Exploramos o Parque Corcovado em um pequeno grupo. Numa das paradas, conversamos um pouco sobre outros lugares da Costa Rica, e confirmei, ali, a boa impressão que tinha da gestão dos parques. No Bosque Lluvioso, de administração privada, fiquei surpreso com o cuidado com a acessibilidade. Ali é possível entrar no coração da floresta na companhia de alguém de 100 anos, de uma criança de 2 ou de um cadeirante. A experiência é memorável, confortável – e acessível. No Parque Corcovado e na Reserva Biológica de Isla del Caño, ambos geridos pelo governo, a estrutura, ainda que mais modesta e rústica, é primorosa se comparada à da maioria das áreas de conservação da América Latina. O mundo tem algo a aprender com a Costa Rica. O Brasil muito ganharia observando as gestões ambiental e de turismo desse país que preferiu não ter Exército e que experimenta dar valor a ativos que, se não financeiros agora, fazem parte da riqueza essencial. É o tal capital natural, que, somado ao crescente capital relacional, tem feito da nação um lugar de influência inversamente proporcional a seu tamanho. Merecem atenção a agrofloresta (a produção de café orgânico junto das matas nativas tem produtividade maior que a das plantações “normais”) e as políticas de incentivo ao verde (o governo paga até quando você faz uma cerca viva).

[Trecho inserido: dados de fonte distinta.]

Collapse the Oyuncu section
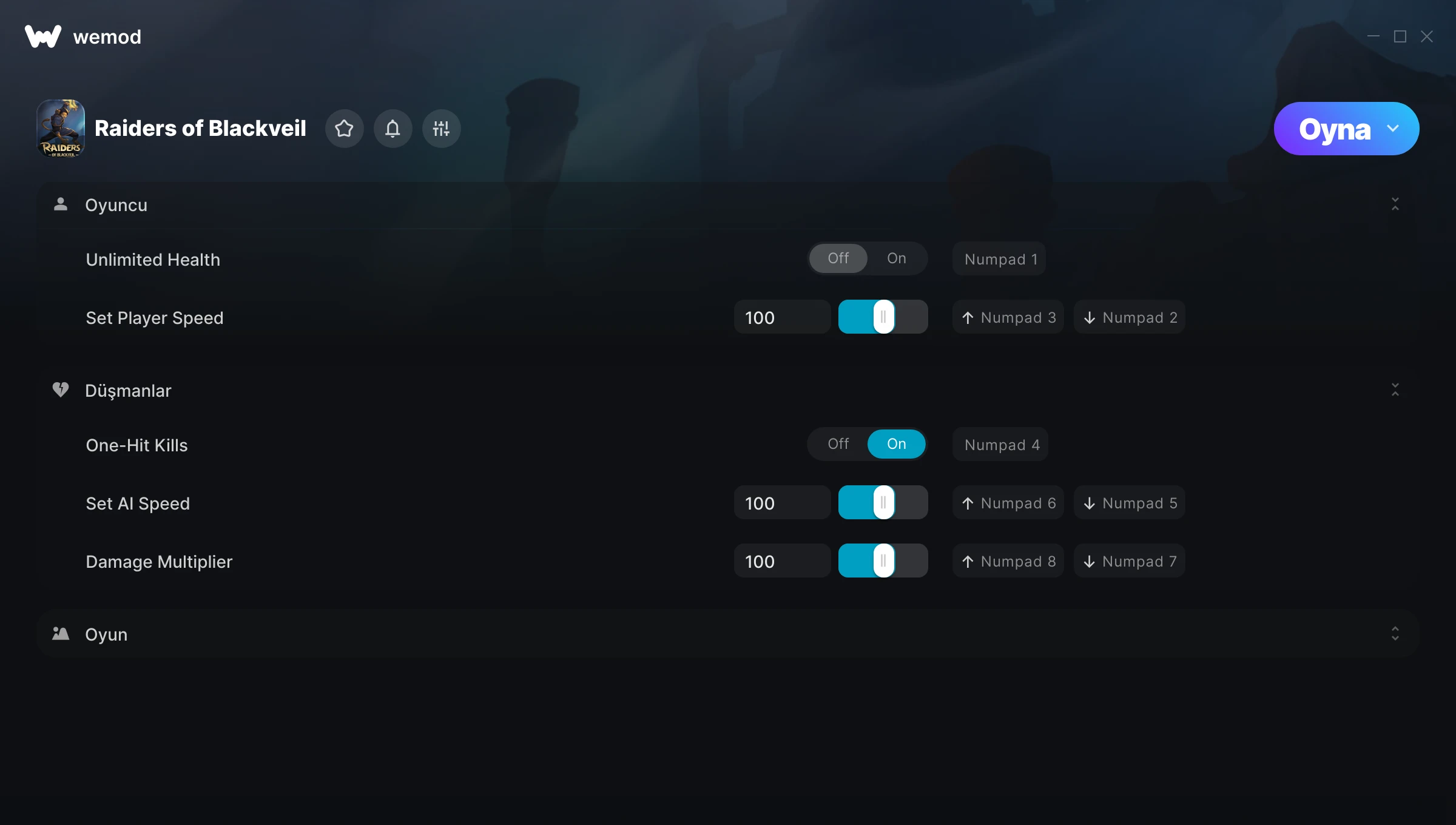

Ao fim da jornada, a constatação de que não seria dessa vez que veria a arara-vermelha parece não ter decepcionado Kay. Ela viu muito mais do que esperava, pois é isso o que acontece quando se está em ambiente muito diverso. E, quando o aviãozinho chegou à capital, San José, onde nos despedimos, Kay me disse que havia de voltar ao país. Afinal, como ainda não vira as araras, continua sem autorização para morrer e, portanto, tal qual a Costa Rica, é melhor que celebre a vida.